Chickens are calling to each other from the Fair Oaks Village. Some hide in trees. Others patrol the streets and Village Park. A few visitors come to walk on Fair Oaks Bridge. A few stop to admire the view. A boater lifts his boat out of the water, ready to leave the river. As I walk on the bridge, six Canada Geese fly swiftly overhead in their traditional “V” formation. A salmon (presumably) leaps up and out of the water three times. I see only a splash in place of the creature that created the effect.
As the sky darkens with the sunset, no sunlight casts glare down in the water. The river sits in shadows and its colors change to a rich, deep green – similar to that of deep green trees. Since the river is in full shadow, this color is not reflective of trees lining the riverbank.
Common in the evening, I see drunken young men and women staggering across the bridge. Today a very loud and rowdy skateboarder crossed the bridge several times uttering language that only the most rowdy care enjoying hearing it.

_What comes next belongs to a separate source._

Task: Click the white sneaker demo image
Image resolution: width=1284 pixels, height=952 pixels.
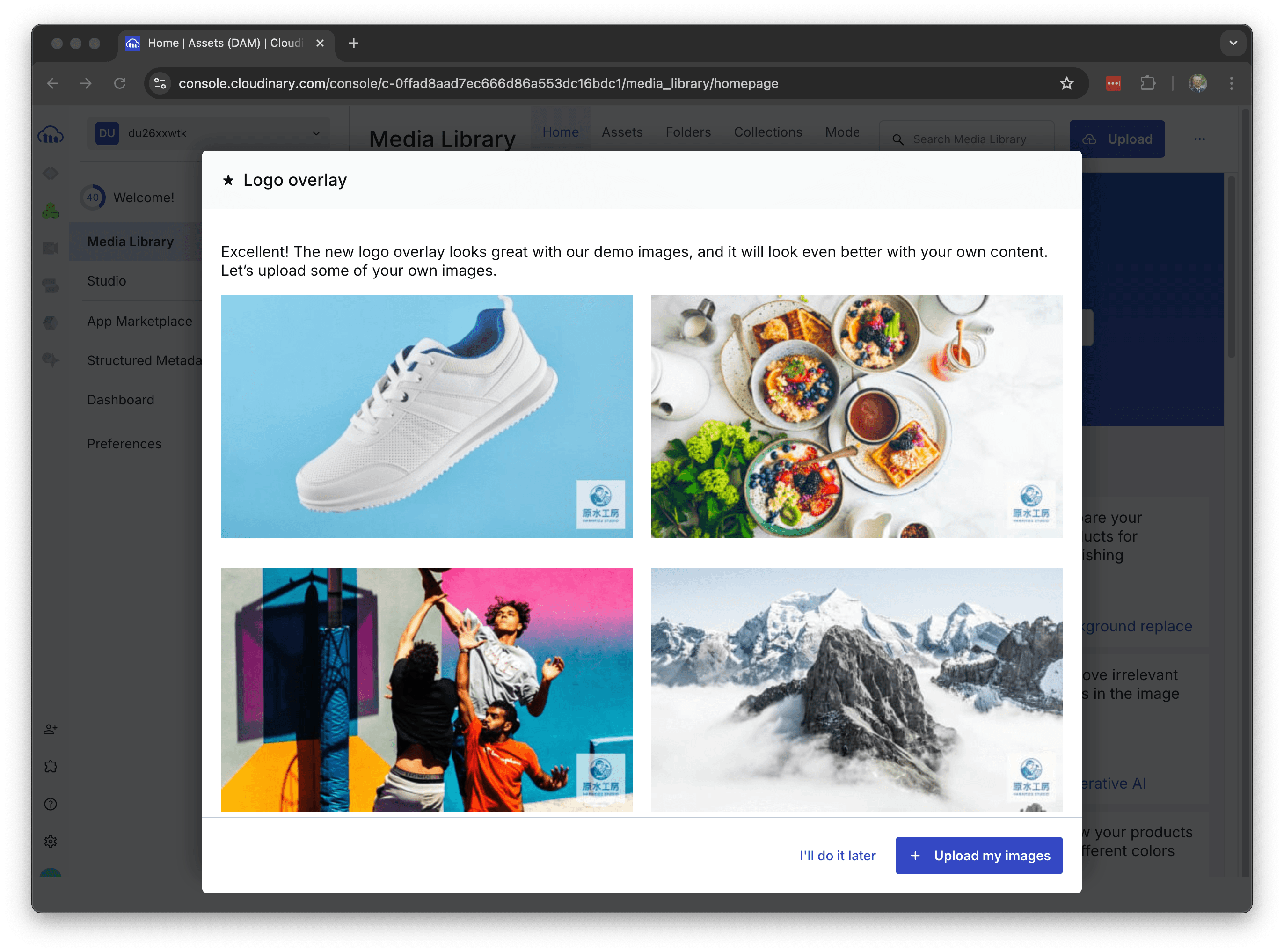Action: (426, 416)
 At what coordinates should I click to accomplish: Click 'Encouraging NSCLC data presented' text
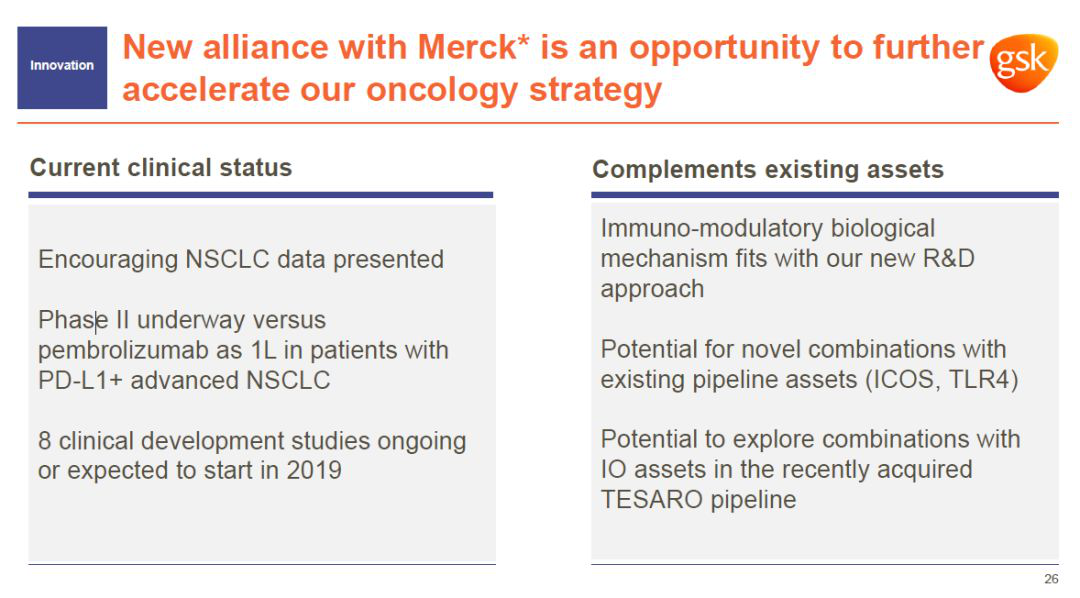coord(241,260)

Water is still tonight. The darkening sky is now tinged with a hazy, gray stripe stretching across the horizon. I watch four silent ducks swim and disappear under the bridge. Minutes later they have turned around and swimming back from where they came. A cool, gentle breeze blows against my face. The air is cooling off after the sun drops below the horizon. Sky is still void of cloud cover. In the deepening shadows of a long evening turning to dark night, I can see a long gray layer hanging over Sacramento to the west.
I am fascinated by trees with their tangled roots fully exposed on the riverbank, still clinging to fragments of soil as they continue to flourish.
The only sound I hear is the wind. Not a bird in the sky. My evening calm is rudely interrupted by the sounds of revving a distant car engine. Then I look out into the water and it is hard to tell. Is it the head of a river otter swimming by? Too small to be a duck. Salmon do not swim with their heads above water. Distant quacks sound in the warm evening air.
More people arrive, watching slowly and silently. As the sky darkens, the water loses it color and trans darker on the west side of the Fair Oaks Bridge. On the east side, the sun still reflects light, casting long shadows of trees along the shore.
One last boater is in the water. Lights on and equipment ready. Two twinkling lights let people know he is still there. The air still warm. Now almost too dark to see any shapes in the water. Everything is slowly changing to shadows. I walk back to my car while there is still some daylight.